**SOURCE EXTRACT**

## begin

I feel like I could explain this a little more (eg. I would only share email with one or two people but on Facebook potentially with my entire Facebook friend network) but to be honest this article is getting long and I think you get what I’m talking about. Am I right?
5) Fluffy stuff does count – engagement, personality, customer service = winning. It’s true that a lot of senior stakeholders think that social media is all about fluffy crap that doesn’t really help the bottom line. Whilst this is not strictly true (see point 6 below), what it is important to convey is that the fluffy crap does actually help you. It may not be tremendously measurable, but it absolutely will help your bottom-line in the long run. If you’re out there building a personality and engaging with your customers, providing more efficient and friendly customer service on channels that your customers are already using and generally being publicly awesome, I can guarantee you that you’ll get more business – new and returning. You haven’t heard the old adage ‘people want to do business with people, not businesses’ a billion times for nothing. It’s true. And they also like recommending you to friends and liking your Facebook page and posts if you’re a human and social business. So in your senior stakeholders’ faces.
6) It can absolutely drive sales and revenue. Fluffy importance notwithstanding, never forget that social media absolutely can drive sales and revenue in a direct-response and measurable way as well. You can post about sales and featured products and drive sales. You can offer Facebook or Twitter only deals and get new customers that way. You can run Facebook ad campaigns just like you can run normal ad campaigns (except with much more effective targeting). I bought a pair of shoes after seeing them on Pinterest and I bought a camera through a Facebook post by Harvey Norman. I’ve bought clothes thanks to social media. I’ve used special coupons promoted on Twitter to buy shit too. Purchased airline tickets thanks to sales promoted on social networks. It works. TELL YOUR MUM. AND YOUR BOSSES. But mainly your mum.

## end

**EXCERPTED DATA**
## begin

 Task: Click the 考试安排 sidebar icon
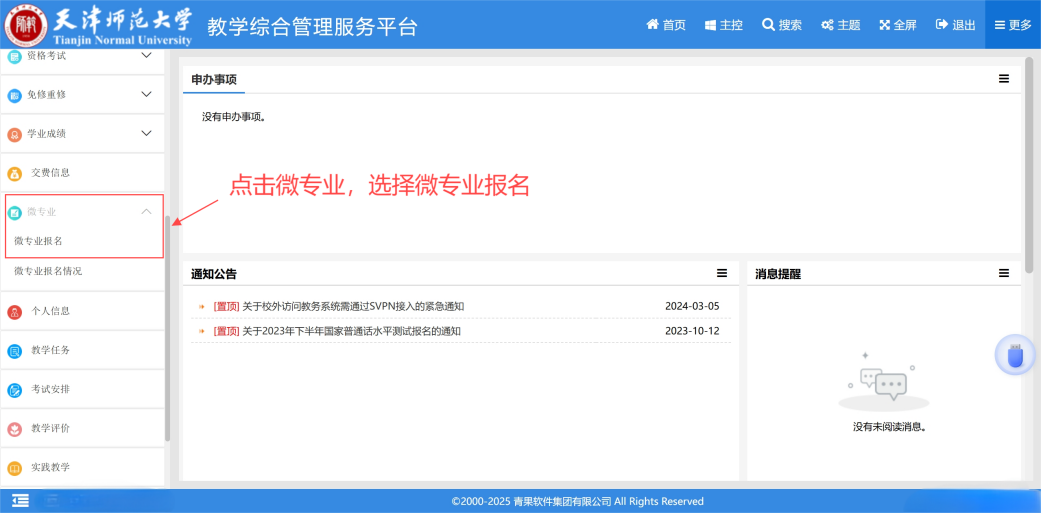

## end
## begin

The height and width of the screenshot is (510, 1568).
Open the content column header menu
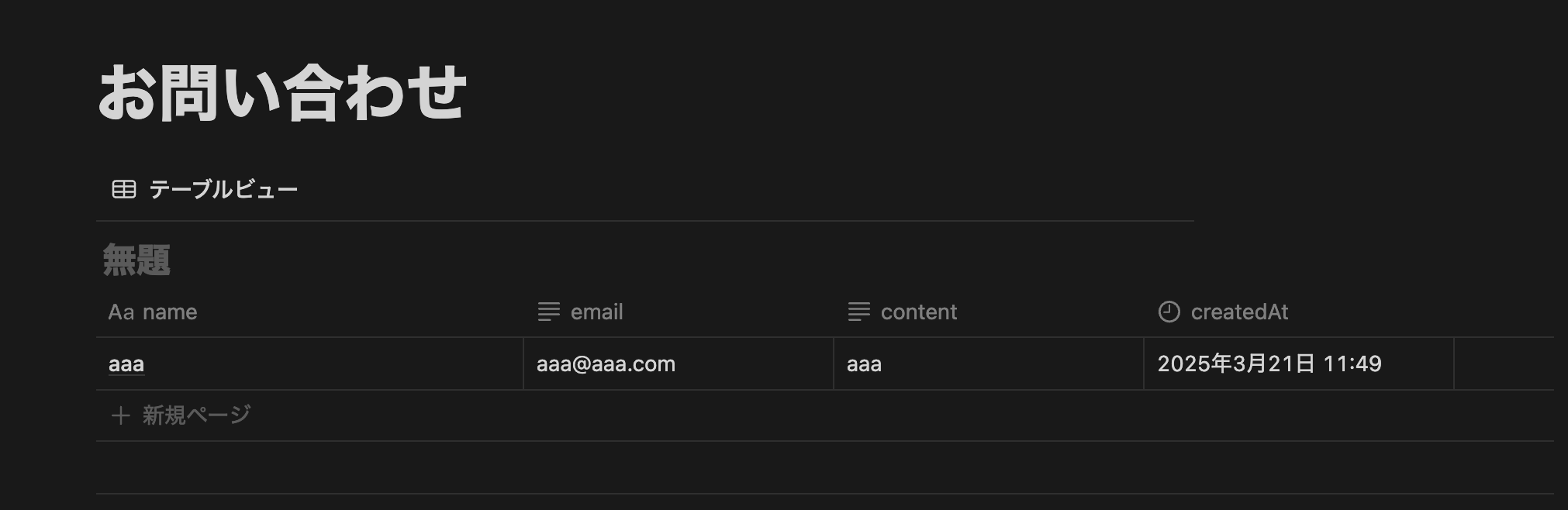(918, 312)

## end
## begin

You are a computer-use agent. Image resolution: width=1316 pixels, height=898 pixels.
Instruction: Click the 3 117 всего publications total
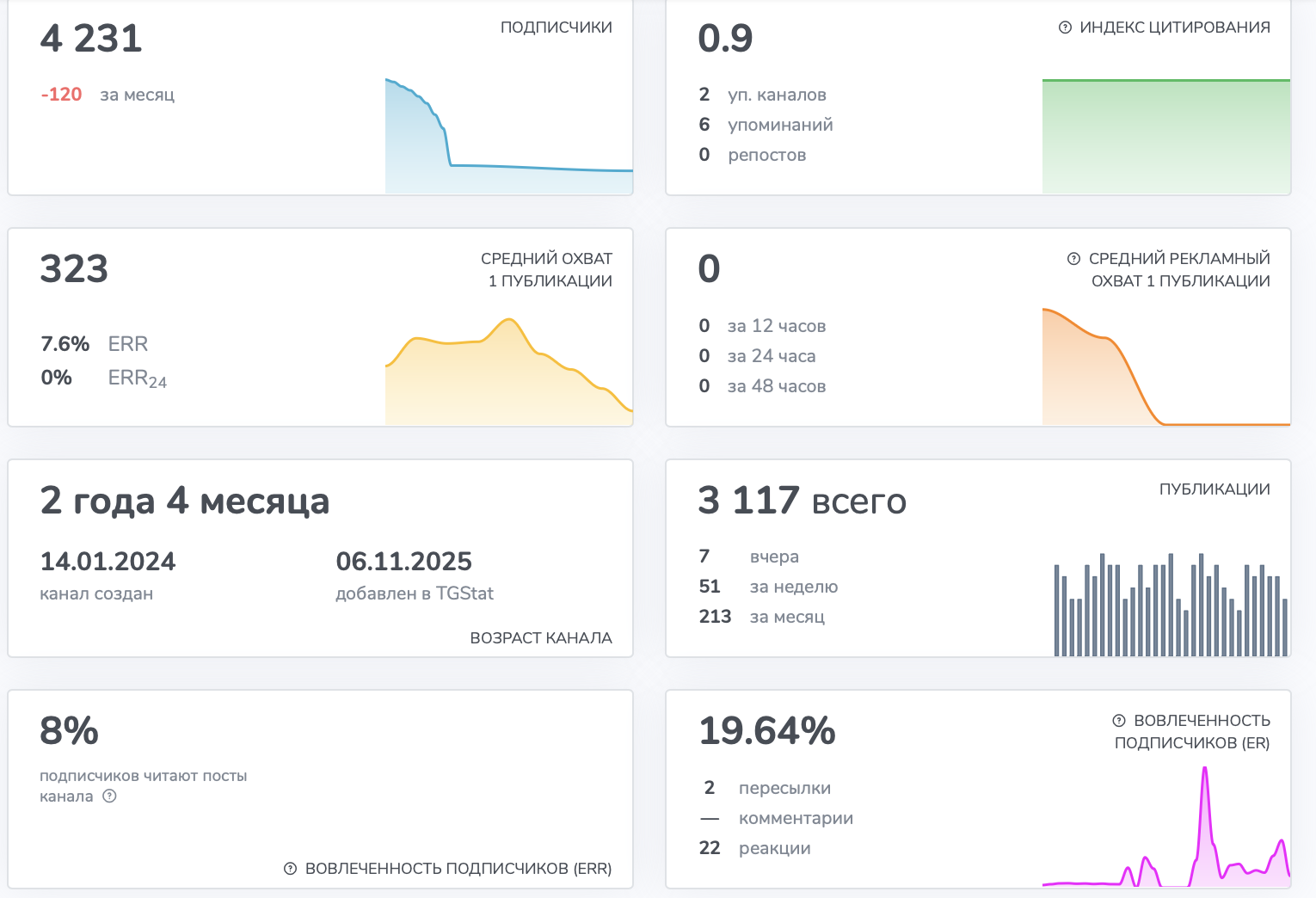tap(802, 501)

## end

According to the social media article, what did the writer buy through a Facebook post by Harvey Norman? The items are separate material and are unrelated to the social media article.

**FINAL RESULT**
A camera.